Fostoria (/fɒsˈtʊəriːə/, foss-TORR-EE-ə) is a city located at the convergence of Hancock, Seneca, and Wood counties in the northwestern part of the U.S. state of Ohio. The population was 13,046 at the 2020 census, slightly down from 13,441 at the 2010 census. It is approximately 40 mi south of Toledo and 90 mi north of Columbus. The community grew substantially during the end of the 19th century, coinciding with the northwest Ohio gas boom. Typical of Rust Belt cities, Fostoria peaked in size in 1970.

Fostoria was a major site for the glass industry, having over a dozen glass factories during the end of the 19th century. As the area's gas supply became depleted, many of the factories closed or moved. The city is now known for its railroads, as approximately 100 trains pass through the city each day. As a result, the city is often visited by railfans, hosted by a railroad viewing park.

==History==
Fostoria was created in 1854 with the merger of the communities of Rome and Risdon. The combination of both communities' Methodist churches, on land donated by Charles W. Foster, led to the merger. To show their appreciation for Mr. Foster's generosity, the new community was named Fostoria. Charles W. Foster's son, Charles, became one of Fostoria's most famous citizens—becoming the 35th governor of Ohio and U.S. Secretary of the Treasury under President Benjamin Harrison.

Fostoria is known for its glass heritage and railroads: two CSX main lines and one NS main line intersect in downtown Fostoria, an area called the "Iron Triangle." A natural gas boom in the 1880s, the railroad lines, and recruiting efforts by the community caused Fostoria to become home for numerous glass factories, including the Mambourg Glass Company (the city's first glass factory), the Fostoria Glass Company, the Seneca Glass Company, the Novelty Glass Company, and others.

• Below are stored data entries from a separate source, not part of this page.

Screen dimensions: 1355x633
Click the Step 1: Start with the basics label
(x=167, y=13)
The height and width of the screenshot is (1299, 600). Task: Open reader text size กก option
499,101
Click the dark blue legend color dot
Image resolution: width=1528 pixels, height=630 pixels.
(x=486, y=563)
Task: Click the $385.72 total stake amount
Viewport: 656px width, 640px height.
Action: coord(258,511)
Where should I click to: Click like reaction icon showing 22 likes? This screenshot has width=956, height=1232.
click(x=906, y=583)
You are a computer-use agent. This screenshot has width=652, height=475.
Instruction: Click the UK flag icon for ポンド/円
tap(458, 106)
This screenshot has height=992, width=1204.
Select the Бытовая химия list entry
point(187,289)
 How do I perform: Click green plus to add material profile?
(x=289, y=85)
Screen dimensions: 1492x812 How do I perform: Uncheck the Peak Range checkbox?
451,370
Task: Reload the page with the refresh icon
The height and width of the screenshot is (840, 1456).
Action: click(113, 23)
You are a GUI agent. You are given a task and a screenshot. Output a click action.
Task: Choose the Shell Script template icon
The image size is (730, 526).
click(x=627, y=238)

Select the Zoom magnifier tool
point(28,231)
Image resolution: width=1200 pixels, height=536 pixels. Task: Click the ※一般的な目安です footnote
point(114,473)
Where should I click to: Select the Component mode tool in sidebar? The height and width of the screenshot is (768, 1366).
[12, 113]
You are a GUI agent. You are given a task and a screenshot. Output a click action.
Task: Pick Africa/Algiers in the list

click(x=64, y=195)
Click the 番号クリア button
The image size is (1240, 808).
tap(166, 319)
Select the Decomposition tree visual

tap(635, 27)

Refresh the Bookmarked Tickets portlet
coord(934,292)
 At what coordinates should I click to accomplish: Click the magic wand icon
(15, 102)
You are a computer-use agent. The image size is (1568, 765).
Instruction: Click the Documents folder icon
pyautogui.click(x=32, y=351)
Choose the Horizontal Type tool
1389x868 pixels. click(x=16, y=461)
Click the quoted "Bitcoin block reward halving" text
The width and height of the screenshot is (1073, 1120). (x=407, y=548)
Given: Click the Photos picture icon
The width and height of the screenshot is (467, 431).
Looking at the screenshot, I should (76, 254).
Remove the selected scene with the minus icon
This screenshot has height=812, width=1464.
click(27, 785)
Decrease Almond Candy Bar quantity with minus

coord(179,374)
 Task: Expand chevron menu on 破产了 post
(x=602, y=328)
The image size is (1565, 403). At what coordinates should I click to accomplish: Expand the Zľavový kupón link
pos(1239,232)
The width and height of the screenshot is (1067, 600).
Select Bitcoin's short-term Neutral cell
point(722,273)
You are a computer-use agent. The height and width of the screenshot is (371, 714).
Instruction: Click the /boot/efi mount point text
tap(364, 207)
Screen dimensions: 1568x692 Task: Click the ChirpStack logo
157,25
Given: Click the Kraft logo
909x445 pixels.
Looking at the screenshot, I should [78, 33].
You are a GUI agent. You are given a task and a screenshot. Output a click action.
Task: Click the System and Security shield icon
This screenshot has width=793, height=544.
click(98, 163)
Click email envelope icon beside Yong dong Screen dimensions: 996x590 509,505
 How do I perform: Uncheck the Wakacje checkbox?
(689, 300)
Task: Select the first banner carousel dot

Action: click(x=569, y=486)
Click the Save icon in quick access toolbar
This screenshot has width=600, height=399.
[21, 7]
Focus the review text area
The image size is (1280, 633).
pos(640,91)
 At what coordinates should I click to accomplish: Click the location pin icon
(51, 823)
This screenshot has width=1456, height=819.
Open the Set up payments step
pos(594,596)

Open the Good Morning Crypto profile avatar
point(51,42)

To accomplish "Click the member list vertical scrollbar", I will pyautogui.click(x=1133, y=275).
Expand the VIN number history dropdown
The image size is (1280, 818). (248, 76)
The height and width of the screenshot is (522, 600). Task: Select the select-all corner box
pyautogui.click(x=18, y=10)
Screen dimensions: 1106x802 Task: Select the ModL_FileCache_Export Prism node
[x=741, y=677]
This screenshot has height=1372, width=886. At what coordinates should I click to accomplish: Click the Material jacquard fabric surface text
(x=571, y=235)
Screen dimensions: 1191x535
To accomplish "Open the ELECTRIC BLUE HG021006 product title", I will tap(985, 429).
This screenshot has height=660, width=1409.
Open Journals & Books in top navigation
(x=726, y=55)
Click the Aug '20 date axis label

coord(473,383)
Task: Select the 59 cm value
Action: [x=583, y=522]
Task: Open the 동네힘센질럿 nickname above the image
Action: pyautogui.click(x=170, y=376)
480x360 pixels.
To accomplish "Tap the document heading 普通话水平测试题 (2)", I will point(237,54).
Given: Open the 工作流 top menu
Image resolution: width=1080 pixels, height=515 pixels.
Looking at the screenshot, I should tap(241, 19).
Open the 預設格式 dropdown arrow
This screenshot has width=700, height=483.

Although the boom in gas and glass is long over, railroads continue to be important to the community. More than 100 trains pass through Fostoria each day. The Fostoria Railroad Preservation Society, aided by a $815,760 grant from the Ohio Department of Transportation, completed a train viewing park in 2013 to help capitalize on the thousands of railfans who visit yearly.

==Geography==

According to the United States Census Bureau, the city has a total area of 7.77 sqmi, of which 7.55 sqmi is land and 0.22 sqmi is water.

==Demographics==

Historical population
| Census | Pop. | Note | %± |
| 1860 | 1,027 |  | — |
| 1870 | 1,733 |  | 68.7% |
| 1880 | 3,569 |  | 105.9% |
| 1890 | 7,070 |  | 98.1% |
| 1900 | 7,730 |  | 9.3% |
| 1910 | 9,597 |  | 24.2% |
| 1920 | 9,987 |  | 4.1% |
| 1930 | 12,790 |  | 28.1% |
| 1940 | 13,453 |  | 5.2% |
| 1950 | 14,351 |  | 6.7% |
| 1960 | 15,732 |  | 9.6% |
| 1970 | 16,037 |  | 1.9% |
| 1980 | 15,743 |  | −1.8% |
| 1990 | 14,983 |  | −4.8% |
| 2000 | 13,931 |  | −7.0% |
| 2010 | 13,441 |  | −3.5% |
| 2020 | 13,046 |  | −2.9% |
| 2023 (est.) | 13,039 |  | −0.1% |
Sources:

===2020 census===

As of the 2020 census, Fostoria had a population of 13,046. The median age was 39.4 years. 24.3% of residents were under the age of 18 and 18.0% of residents were 65 years of age or older. For every 100 females there were 91.1 males, and for every 100 females age 18 and over there were 88.9 males age 18 and over.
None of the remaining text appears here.